Environmental history is the study of how humans have changed the environment over time and, conversely, how the environment has altered society. As an academic field, it emerged out of the environmentalism movements of the 1960s and 1970s, when books like Rachel Carson’s Silent Spring forced Americans to rethink their interactions with the natural world. Many of the subsequent works examined environmental consciousness, the creation of the national parks, and large-scale environmental disasters. Others, however, took a deep chronological view of place, examining how various societies and peoples have interacted with and shaped the landscape over hundreds, if not thousands, of years. In general, these works tended to trace a history of decline, one that began with the more communal, mobile, and diverse forms of land use practiced by various Native American peoples, and progressed to the more enclosed, staid, and homogenous practices of European invaders. Unfortunately, in many of these histories, Native American peoples either disappear in the wake of European contact and the reservation system or absorbed into the mass of non-indigenous Americans.

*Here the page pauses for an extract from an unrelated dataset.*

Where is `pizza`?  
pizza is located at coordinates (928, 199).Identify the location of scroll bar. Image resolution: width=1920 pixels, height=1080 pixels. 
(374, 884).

But of course Native American peoples did not disappear, and throughout the nineteenth, twentieth, and twenty-first centuries they continue to shape environmental history, particularly in struggles to defend traditional rights and to define proper use. The most pertinent recent example is the Standing Rock Sioux, who, with numerous indigenous and non-indigenous allies, have, for the time being, successfully defeated a proposed oil pipeline across their lands in the Dakotas. But this tradition—of promoting a more holistic environmental worldview that has taken shape over hundreds of generations in the landscape—has a long tradition across various Native American societies. The Makah nation of present-day Washington state has fought (and continues to fight) in court to defend their right to harvest gray whales, not as a commercial venture but as a two-thousand-plus year old spiritual and historical practice, one preceded by prayer, fasting, and ceremonial bathing; in the 1970s, various tribal nations in Washington state fought for their historical rights to co-manage the salmon fishing industry with the state, ultimately winning under the Boldt Decision; and the Northern Cheyenne went all the way to the Supreme Court in the 1960s and 1970s to overturn reservation coal leases that had been conducted without their approval, ultimately garnering federal recognition of their ownership of all mineral rights.
Although much environmental history has focused on the aesthetically extravagant—the national parks, the grandest natural disasters—a central, and increasingly pertinent, area of study has to do with the mountains, prairies, and forests that have already been logged, mined, and otherwise degraded. What about these places? Is there a place for them in environmental history? If not, what does that mean for human societies moving forward, where these sorts of landscapes are increasingly common? The Gros Ventre and Assiniboine nations and their fight against Pegasus International provide a paramount example of just how important it is to attend to such spaces. Not only were grassroots organizations like Red Thunder on the Ft. Belknap Reservation able to stand up to and defeat a multinational, multi-million dollar organization, but individuals there have continued to live in and understand these often-forgotten places: the mined, the harvested, the environmentally and historically violated. It is one of the most glaring holes in modern environmental history, and the Gros Ventre and Assiniboine of Montana provide an integral living example of this increasingly common land-relation: how we can deal with, care for, and love the lands that have already been polluted. How we can heal.